Bears coaches teach defenders to pick up all loose balls in practice—even incomplete passes—so coach Marc Trestman couldn't fathom why that didn't happen Sunday.
"We talk about that all the time," Trestman said. "There's never been a time the whole year where I've blown the whistle in practice and the ball is on the ground that we didn't pick it up and scoop and score with it. So for me to try to explain why that happened, I really can't at this time because we never allow the ball to sit on the ground like that at any time in practice."
Bears linebacker James Anderson was among those who assumed that it was an incomplete pass.
"We all thought it was a dead ball," Anderson said. "That was why everyone kind of stopped. It was a big play. We need to make sure that we hear the whistle. I thought I did [hear the whistle], but I don't even know initially if anyone else knew that it was a live ball.

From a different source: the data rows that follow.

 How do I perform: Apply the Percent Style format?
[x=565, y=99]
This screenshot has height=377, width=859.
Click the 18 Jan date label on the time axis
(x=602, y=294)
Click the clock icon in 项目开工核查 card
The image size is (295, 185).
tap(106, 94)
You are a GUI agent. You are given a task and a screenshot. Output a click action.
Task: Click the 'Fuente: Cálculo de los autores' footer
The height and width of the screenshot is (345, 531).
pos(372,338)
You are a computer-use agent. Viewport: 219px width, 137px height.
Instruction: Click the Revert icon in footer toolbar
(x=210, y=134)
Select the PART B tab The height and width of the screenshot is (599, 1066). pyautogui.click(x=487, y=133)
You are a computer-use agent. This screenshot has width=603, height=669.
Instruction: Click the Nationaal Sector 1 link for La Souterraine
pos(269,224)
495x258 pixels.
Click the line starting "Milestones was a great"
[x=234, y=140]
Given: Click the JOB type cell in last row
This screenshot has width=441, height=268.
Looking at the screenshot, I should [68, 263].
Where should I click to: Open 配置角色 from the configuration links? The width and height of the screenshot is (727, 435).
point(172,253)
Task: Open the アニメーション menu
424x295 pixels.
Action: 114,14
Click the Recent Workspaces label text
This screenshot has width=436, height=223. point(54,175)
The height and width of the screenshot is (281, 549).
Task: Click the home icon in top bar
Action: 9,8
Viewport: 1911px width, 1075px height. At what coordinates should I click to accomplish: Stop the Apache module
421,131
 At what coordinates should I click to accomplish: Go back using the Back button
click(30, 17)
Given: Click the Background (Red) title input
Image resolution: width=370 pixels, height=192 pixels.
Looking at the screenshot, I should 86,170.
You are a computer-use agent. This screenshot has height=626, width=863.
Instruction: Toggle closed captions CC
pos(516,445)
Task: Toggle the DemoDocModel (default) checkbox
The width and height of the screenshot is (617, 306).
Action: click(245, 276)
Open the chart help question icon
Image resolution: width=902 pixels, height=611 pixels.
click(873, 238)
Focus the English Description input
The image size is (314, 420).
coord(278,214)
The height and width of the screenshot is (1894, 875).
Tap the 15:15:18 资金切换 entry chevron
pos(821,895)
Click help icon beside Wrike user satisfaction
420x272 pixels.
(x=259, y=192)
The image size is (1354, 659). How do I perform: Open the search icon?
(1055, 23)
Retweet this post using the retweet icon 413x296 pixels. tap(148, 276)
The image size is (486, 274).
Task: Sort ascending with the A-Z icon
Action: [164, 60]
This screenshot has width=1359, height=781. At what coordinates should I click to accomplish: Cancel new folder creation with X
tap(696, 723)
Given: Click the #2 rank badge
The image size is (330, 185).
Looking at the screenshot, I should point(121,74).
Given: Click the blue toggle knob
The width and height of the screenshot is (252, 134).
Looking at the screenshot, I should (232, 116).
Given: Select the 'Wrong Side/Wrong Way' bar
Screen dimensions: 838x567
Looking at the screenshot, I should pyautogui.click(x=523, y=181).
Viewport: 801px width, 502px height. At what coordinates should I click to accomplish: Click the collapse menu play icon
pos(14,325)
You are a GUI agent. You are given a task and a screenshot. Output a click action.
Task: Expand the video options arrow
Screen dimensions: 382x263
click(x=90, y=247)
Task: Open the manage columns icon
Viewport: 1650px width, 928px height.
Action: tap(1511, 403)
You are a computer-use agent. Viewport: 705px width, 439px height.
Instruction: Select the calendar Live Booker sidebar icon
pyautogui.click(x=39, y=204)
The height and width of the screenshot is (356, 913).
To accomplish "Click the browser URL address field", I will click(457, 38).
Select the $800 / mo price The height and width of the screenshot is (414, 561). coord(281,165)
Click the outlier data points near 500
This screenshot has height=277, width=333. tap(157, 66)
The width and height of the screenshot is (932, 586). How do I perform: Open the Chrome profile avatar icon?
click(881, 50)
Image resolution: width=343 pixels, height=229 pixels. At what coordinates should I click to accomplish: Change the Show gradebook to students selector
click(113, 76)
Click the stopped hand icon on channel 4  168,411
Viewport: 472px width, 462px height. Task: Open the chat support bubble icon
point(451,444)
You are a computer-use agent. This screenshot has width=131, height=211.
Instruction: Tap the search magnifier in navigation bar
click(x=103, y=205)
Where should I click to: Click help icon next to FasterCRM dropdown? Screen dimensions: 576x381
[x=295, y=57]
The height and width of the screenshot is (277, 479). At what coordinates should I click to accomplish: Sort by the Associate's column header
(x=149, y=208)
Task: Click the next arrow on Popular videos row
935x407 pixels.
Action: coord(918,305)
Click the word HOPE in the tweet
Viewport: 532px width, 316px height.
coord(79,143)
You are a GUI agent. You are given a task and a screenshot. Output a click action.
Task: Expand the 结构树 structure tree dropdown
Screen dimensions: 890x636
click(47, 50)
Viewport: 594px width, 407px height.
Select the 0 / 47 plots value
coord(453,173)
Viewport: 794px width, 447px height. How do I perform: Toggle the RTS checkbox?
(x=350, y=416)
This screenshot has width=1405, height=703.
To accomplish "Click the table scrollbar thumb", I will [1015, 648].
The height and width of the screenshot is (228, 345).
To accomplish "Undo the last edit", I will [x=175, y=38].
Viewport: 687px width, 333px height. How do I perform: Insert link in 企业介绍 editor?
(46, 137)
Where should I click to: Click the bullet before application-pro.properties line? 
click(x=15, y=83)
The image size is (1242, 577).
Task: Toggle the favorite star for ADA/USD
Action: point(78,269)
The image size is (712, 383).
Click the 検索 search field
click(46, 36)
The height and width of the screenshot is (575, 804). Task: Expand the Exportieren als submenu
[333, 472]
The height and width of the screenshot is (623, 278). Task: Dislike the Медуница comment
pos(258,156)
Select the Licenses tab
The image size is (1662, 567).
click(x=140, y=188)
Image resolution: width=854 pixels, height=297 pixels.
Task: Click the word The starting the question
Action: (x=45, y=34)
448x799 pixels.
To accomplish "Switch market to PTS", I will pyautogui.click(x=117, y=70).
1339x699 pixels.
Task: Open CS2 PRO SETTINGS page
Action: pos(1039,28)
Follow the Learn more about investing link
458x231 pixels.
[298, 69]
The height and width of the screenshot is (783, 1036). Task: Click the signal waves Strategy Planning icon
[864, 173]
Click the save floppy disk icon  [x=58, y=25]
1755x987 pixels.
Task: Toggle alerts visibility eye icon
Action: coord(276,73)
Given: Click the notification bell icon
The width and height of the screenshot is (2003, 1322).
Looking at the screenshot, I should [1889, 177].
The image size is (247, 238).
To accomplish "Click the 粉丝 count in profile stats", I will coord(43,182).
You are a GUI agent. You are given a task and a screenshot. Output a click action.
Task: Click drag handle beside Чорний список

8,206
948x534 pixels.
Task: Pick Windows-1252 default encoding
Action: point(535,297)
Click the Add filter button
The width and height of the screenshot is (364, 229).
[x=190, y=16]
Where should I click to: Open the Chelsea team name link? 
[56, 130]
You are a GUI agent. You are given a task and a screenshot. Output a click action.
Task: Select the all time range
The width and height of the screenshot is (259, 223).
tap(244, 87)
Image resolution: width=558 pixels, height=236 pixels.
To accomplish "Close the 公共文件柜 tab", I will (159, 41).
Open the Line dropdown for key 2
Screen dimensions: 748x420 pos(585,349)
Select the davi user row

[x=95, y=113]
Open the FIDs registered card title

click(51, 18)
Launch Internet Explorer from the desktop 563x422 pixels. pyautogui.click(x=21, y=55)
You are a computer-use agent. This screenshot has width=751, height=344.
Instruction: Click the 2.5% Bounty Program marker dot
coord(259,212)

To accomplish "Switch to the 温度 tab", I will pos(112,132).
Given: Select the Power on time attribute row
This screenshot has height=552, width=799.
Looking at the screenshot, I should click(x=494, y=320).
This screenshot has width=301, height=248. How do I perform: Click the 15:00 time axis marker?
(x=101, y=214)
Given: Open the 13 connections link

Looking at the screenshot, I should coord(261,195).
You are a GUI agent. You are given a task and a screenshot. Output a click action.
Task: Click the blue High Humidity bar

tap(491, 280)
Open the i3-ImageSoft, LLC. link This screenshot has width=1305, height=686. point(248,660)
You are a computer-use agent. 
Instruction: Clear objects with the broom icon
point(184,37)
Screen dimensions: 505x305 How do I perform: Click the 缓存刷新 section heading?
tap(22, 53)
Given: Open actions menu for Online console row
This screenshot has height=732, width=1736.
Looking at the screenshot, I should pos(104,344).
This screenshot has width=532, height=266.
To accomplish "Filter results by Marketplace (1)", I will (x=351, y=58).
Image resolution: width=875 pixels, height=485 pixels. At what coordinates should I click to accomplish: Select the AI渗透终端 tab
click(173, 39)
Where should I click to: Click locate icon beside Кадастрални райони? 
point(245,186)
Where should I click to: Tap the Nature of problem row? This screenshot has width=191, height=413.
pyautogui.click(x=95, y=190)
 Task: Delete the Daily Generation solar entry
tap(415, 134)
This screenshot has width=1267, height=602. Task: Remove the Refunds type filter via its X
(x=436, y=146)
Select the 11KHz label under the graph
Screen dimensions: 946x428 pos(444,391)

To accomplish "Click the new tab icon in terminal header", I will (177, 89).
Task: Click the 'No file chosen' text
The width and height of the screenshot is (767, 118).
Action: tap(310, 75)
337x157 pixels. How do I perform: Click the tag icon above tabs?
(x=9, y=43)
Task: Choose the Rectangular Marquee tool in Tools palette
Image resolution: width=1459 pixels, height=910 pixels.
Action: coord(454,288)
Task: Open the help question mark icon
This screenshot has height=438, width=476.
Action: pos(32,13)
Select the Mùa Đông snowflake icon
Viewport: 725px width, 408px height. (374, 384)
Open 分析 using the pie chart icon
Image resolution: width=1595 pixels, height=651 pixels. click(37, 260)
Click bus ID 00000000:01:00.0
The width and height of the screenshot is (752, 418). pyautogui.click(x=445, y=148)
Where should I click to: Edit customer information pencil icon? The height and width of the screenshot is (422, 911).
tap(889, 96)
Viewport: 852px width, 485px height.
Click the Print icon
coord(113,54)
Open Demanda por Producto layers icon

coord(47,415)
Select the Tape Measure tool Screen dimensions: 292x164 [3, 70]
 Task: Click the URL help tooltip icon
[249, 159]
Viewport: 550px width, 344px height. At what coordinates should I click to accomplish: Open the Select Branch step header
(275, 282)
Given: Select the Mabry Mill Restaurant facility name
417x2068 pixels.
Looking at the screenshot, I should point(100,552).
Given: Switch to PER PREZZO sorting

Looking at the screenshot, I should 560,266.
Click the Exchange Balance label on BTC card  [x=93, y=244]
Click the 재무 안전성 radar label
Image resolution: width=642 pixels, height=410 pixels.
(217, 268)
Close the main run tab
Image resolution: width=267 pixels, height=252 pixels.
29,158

"We preach turnovers, so any time you get a chance to get the ball, you want to try to get it. I don't know what everyone else saw, but you did see an arm coming forward and you assumed dead ball. But you have to play to the whistle."
An even costlier miscue led to Green Bay's winning touchdown. Trying to protect a 28-27 lead with :46 remaining, the Bears sent an all-out blitz after Rodgers on fourth-and-eight at the Chicago 48. But he calmly drifted to his left and lofted a TD pass to a wide open Randall Cobb.
A mix-up in the Bears secondary left Cobb uncovered on the play.
"We had a little miscommunication, but we had an opportunity as a defense to make a play," said cornerback Tim Jennings. "We brought it, but that was Aaron Rodgers being Aaron Rodgers. He found an open receiver down the field and that was definitely what it was.
"Every guy has to be held accountable for what their job is, and we just didn't get it done. I think we blitzed everybody. We need to make a play in the back end. We can't allow that."
The play was reminiscent of a 53-yard touchdown pass from Peyton Manning to Reggie Wayne that the Bears yielded due to a blown coverage to the Colts in Super Bowl XLI.
"I actually had a hook route about 10 or 12 yards," Cobb said, "but I saw that the safety was flat-footed, so I just threw my hands up and stayed on the move, and Aaron was able to find me."
Trestman explained why the Bears blitzed on the play.
"The thinking is we can sit back in zone and give him the opportunity to make a play, or we can try to make him rush the throw," Trestman said. "We had good pressure on. [Fullback Jon] Kuhn just got an edge, just got a piece of [Peppers] and Aaron was able to slip outside.
"It's not easy to go to your left and make a play like that and he did. What can happen if a quarterback breaks contain in a zero blitz like that, it leaves a lot of field for any defender to have to cover."